A fourth aspect of the present invention further provides a method for
recovering sulfur,
comprising: under Claus reaction conditions and in the presence of the
aforementioned catalyst,
contacting acid gas and oxygen-containing gas, to obtain sulfur and Claus tail
gas.
The catalyst of the present invention, taking lutetium and/or cerium as active
ingredients, titanium
dioxide as a carrier, and calcium oxide as an alkaline regulator, with
specific contents for
cooperation, when used in the sulfur recovery process, has better activity
stability, better organo-
sulfur hydrolysis activity and Claus activity, with organo-sulfur hydrolysis
activity>99%, and
Claus activity>80%.
The method for preparing the catalyst provided in the present invention
obtains the catalyst
through kneading, extruding, drying and calcining the metatitanic acid,
calcium precursor, soluble
salt of lutetium and/or cerium, extrusion aid and binder after homogeneous
mixing.
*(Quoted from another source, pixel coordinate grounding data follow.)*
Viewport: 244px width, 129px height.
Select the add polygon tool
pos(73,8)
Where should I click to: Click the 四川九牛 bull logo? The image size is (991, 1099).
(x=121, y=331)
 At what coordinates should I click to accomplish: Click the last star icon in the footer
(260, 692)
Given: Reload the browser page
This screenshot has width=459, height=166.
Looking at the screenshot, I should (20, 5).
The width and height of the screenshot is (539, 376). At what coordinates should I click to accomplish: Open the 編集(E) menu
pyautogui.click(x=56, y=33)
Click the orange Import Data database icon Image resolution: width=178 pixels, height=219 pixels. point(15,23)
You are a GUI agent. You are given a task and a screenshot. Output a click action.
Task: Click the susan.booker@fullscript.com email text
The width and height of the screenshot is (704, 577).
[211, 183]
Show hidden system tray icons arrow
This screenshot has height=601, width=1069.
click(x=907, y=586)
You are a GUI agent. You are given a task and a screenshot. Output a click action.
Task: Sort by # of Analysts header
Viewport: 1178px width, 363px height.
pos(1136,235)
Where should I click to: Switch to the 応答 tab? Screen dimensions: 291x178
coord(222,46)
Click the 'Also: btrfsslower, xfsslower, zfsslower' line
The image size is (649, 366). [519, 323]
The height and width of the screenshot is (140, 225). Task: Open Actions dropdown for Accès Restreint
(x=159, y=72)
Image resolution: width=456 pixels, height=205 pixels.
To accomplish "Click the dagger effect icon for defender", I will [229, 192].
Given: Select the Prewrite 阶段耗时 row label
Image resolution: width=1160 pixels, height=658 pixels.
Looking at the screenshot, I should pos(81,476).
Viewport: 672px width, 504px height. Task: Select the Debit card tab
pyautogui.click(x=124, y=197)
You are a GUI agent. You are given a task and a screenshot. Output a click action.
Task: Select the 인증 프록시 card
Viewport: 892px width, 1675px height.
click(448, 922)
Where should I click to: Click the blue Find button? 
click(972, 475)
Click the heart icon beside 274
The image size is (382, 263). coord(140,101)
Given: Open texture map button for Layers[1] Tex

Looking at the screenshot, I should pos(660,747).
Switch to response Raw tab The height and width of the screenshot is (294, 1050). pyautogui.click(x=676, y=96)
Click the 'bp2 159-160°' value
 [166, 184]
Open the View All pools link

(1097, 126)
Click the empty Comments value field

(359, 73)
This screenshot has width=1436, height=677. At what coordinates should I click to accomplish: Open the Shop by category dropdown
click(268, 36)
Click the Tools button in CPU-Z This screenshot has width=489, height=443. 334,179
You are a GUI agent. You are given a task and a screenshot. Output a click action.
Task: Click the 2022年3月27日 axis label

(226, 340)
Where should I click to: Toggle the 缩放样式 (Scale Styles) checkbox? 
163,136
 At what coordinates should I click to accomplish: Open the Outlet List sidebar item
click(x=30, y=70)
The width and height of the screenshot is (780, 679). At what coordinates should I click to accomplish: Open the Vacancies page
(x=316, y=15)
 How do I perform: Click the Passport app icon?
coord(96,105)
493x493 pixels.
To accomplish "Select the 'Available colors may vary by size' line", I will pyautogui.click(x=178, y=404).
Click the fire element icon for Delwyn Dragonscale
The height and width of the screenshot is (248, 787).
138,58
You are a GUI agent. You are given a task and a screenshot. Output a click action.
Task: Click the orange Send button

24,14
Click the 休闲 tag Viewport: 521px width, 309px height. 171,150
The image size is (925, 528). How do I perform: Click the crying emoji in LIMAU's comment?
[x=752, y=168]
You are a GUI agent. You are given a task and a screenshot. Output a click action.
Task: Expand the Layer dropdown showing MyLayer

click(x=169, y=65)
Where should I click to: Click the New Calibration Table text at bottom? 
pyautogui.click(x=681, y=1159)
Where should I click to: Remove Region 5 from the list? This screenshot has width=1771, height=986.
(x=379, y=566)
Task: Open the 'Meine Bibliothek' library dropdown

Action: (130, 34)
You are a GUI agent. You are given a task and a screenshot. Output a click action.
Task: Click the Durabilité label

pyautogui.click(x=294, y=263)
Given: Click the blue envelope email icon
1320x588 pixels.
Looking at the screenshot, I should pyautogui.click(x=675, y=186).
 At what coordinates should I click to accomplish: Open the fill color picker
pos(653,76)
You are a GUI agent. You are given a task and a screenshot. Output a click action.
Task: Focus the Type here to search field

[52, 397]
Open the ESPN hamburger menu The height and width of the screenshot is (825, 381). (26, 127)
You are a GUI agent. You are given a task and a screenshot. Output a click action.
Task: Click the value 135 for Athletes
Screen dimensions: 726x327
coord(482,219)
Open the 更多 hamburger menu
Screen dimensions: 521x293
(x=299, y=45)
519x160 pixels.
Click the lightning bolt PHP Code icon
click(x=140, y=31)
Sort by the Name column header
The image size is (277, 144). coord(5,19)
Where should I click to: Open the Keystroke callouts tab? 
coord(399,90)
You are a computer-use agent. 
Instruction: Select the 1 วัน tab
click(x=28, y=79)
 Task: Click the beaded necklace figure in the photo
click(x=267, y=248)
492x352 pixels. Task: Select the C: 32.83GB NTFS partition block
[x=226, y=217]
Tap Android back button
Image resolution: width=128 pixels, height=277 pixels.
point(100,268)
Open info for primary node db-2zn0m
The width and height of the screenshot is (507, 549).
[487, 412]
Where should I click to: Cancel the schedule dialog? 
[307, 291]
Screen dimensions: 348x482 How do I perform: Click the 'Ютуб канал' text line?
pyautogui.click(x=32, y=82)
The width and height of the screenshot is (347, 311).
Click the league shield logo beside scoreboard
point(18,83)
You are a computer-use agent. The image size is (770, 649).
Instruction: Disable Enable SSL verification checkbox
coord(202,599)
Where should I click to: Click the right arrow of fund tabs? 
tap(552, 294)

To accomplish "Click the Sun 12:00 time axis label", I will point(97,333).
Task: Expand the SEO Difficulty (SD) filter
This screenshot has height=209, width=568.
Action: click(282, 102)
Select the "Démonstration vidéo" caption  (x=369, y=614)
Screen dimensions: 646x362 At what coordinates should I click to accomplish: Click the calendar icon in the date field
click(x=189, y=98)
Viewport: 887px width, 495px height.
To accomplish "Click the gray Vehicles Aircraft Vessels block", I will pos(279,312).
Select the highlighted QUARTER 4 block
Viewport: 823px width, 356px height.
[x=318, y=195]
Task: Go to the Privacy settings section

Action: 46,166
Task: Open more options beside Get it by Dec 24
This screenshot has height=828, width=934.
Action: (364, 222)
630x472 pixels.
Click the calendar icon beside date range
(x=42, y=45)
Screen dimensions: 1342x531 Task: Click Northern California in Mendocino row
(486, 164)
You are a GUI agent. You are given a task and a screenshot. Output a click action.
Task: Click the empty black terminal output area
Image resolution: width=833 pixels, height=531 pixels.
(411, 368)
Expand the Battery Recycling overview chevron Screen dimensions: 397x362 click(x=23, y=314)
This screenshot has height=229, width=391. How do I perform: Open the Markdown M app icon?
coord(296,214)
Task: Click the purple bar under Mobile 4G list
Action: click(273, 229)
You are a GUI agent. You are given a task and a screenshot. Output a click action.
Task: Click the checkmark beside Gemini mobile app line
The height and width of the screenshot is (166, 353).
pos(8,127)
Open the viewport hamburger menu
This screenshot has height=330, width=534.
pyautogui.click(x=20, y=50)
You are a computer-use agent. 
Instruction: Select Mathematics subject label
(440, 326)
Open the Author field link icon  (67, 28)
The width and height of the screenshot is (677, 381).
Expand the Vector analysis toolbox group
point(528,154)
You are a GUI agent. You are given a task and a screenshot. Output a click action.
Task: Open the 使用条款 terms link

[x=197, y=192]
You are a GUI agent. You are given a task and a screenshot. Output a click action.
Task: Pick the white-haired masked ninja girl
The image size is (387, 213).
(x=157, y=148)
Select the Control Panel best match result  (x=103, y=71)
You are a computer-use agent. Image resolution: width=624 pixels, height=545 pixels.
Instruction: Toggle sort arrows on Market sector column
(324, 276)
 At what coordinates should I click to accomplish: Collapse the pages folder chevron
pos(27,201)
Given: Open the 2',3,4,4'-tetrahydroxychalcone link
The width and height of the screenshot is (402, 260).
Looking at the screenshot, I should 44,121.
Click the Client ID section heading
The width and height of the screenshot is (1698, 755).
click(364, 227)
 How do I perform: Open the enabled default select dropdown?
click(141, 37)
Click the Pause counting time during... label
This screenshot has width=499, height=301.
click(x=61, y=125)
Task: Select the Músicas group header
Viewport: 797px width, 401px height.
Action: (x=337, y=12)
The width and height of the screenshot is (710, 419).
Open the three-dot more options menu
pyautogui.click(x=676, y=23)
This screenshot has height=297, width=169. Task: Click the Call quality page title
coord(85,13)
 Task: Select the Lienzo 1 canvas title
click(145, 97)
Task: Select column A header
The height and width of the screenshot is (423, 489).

As compared
with an impregnation method, the kneading extruding method may ensure the
upper amount of
the active ingredient and the physical stability of the catalyst. According to
a preferred
embodiment of the present invention, taking the metatitanic acid prepared by
using a chlorination
method as the titanium precursor can further improve the organo-sulfur
hydrolysis activity and
Claus activity of the catalyst and further improve the activity stability of
the catalyst. The inventor
of the present invention found that, regarding the existing Ti-based sulfur
recovery catalyst, since
the sulfate radical is attached on the catalyst, the catalyst would be
sulfated easily, thereby
influencing the catalyst activity; on the other hand, a large amount of
sulfate radicals of the sulfur
recovery catalyst will remarkably influence the activity stability thereof.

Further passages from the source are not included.